Akbar yang mulai makan hanya mendengarkan. Dirinya dan Saga memang tidak bisa dibilang jauh, tapi juga tidak dekat. Berinteraksi hanya seperlunya saja. Akbar sebenarnya juga tidak membenci Saga, walaupun semenjak kecil sudah di doktrin dengan cerita buruk mengenai ibunya Saga yang tega masuk dalam rumah tangga sang mama. Bu Rista ingin agar Akbar pun membenci adiknya. Namun tidak bisa, kendati mengakrabi Saga juga tidak dilakukannya.
Mamanya ingin mereka saling membenci, tapi sang papa selalu mengajarkan pada dua putranya untuk selalu peduli dan mengasihi satu sama lain.
"Bar, kamu belum dapat kabarnya Nara?" Bu Rista bertanya pada sang putra yang duduk berhadap-hadapan dengannya.
"Ma," tegur Pak Norman. Merasa tidak enak dengan Melati.
"Cari tahu, Bar. Jangan sampai dia pergi karena mendapatkan ancaman." Bu Rista tidak peduli dengan terguran suaminya. Bahkan dia tidak peduli dengan Melati yang ada di sana. Terus saja bicara pada Akbar.
"Nggak ada kabar, Ma. Keluarganya juga nggak tahu," jawab Akbar.
"Mana mungkin nggak tahu?"
"Entahlah."
Melati yang tengah menyuap nasi, merasakan kenyang mendadak. Selera makannya lenyap sudah. Walaupun terbiasa dengan perlakuan seperti itu, tapi tetap saja merasakan sesak.

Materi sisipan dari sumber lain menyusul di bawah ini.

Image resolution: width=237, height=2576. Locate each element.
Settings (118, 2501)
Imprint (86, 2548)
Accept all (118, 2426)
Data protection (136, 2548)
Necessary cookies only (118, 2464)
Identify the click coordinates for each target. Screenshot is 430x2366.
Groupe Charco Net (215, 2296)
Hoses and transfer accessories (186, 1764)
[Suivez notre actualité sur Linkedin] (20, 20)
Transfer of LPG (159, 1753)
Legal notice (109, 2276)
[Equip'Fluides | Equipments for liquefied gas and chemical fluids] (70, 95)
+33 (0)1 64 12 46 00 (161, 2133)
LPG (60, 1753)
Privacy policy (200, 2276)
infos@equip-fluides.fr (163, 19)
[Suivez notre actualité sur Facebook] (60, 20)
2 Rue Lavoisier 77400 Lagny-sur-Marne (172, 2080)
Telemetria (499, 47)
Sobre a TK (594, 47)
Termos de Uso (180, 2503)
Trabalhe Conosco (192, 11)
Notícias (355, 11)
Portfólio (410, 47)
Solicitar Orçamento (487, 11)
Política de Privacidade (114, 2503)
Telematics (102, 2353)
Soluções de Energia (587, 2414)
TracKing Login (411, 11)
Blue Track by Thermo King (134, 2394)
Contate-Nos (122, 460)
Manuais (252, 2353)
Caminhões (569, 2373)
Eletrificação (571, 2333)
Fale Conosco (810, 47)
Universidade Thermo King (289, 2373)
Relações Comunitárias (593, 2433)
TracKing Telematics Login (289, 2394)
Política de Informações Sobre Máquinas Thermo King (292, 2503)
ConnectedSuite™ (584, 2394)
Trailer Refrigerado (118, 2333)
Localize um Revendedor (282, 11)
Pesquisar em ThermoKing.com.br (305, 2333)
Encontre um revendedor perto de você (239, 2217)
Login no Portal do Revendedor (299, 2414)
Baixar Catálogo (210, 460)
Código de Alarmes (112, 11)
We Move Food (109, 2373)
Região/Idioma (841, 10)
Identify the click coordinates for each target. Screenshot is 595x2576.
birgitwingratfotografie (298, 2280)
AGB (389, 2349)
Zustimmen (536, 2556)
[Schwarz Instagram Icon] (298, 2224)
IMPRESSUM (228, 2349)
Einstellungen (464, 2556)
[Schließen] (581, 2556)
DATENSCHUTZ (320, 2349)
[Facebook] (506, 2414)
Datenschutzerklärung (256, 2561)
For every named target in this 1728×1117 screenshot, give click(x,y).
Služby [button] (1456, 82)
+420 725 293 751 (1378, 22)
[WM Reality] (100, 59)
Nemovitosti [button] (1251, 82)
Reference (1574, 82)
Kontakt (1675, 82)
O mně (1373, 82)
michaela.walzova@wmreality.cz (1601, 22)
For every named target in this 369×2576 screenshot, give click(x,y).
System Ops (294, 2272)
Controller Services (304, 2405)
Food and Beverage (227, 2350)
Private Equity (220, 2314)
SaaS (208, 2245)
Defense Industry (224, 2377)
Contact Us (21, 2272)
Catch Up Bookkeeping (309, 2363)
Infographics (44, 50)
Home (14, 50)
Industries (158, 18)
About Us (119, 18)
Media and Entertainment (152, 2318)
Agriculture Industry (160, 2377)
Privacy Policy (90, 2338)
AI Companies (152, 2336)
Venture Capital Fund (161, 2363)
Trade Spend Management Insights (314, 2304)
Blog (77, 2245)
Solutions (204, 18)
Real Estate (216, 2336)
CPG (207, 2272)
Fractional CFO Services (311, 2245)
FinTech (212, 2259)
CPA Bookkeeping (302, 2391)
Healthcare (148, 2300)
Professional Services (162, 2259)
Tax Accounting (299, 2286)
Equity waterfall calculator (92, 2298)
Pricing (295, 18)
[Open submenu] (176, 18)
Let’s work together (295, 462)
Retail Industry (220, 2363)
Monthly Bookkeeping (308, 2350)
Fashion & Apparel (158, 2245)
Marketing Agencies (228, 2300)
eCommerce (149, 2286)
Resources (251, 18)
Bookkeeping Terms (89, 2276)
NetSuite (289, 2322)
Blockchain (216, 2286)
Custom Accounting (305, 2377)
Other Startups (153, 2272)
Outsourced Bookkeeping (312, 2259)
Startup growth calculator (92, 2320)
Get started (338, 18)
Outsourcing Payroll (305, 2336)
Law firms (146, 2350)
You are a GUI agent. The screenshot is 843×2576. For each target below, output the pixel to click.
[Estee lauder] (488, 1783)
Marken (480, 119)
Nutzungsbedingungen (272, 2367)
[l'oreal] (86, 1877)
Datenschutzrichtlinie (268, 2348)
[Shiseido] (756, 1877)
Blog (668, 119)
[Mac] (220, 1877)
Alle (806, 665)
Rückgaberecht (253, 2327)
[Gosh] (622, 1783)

Nara yang pergi, Melati yang disalahkan. Bahkan oleh suaminya sendiri.
"Apa yang kamu katakan pada Nara? Kamu menyakitinya?" tanya Akbar dengan tatapan menyelidik.
"Untuk menentang tatapanmu saja aku nggak mampu, Mas. Bagaimana mungkin aku berani menyakiti perempuan yang kamu cintai." Melati membela diri.
Sekalipun terluka, marah, benci pada gadis cantik itu, tapi Melati bisa apa. Selain diam memendam segalanya sendirian. Diam dan diam. Bagi Melati itu adalah selfcare terbaiknya.
Mereka masih asyik berbincang, tentang calon menantu yang kabur, tentang perkebunan dan hasil pertemuan Akbar dengan PT Adi Karsa kemarin.
Sementara selesai sarapan, Melati beranjak ke dapur untuk menyiapkan bekalnya sendiri yang akan dibawa ke perkebunan. Jarak rumah mereka ke kebun teh sekitar lima belas menit perjalanan.
"Kamu nggak bareng sama mas saja?" tanya Akbar melihat Melati mengambil motornya di garasi.
Melati tidak menjawab. Namun ia mengembalikan motor ke tempat semula. Jika Akbar mengajaknya bareng, sudah pasti laki-laki itu langsung ke perkebunan. Tidak ada urusan ke luar.
Sepanjang perjalanan tidak ada percakapan. Melati tidak akan berbasa-basi karena Akbar mungkin tidak menyukai suaranya lagi. Apalagi mendengarnya bercerita panjang lebar akan sesuatu yang tidak ingin diketahui. Hal remeh yang tidak bermakna lagi.
"Mas mau keluar kota Minggu depan. Kamu mau ikut?" Akhirnya Akbar yang mulai bicara.
"Ke mana, Mas?"
"Surabaya."
Melati mengangguk sambil tersenyum. Lantas kembali mengalihkan pandangan pada kebun sayur di sisi jalan.
Akbar memandang sang istri. Ada rasa bersalah telah menyakiti hati Melati, tapi ia tidak bisa menepis sosok Nara yang membuatnya tidak bisa mengendalikan dirinya.
Sesampainya di kebun teh. Melati langsung masuk ke kantor, sedangkan Akbar menemui beberapa pekerjanya yang berada di gudang.
Di sana bertemu Ana dan mereka kembali sibuk dengan rutinitas harian.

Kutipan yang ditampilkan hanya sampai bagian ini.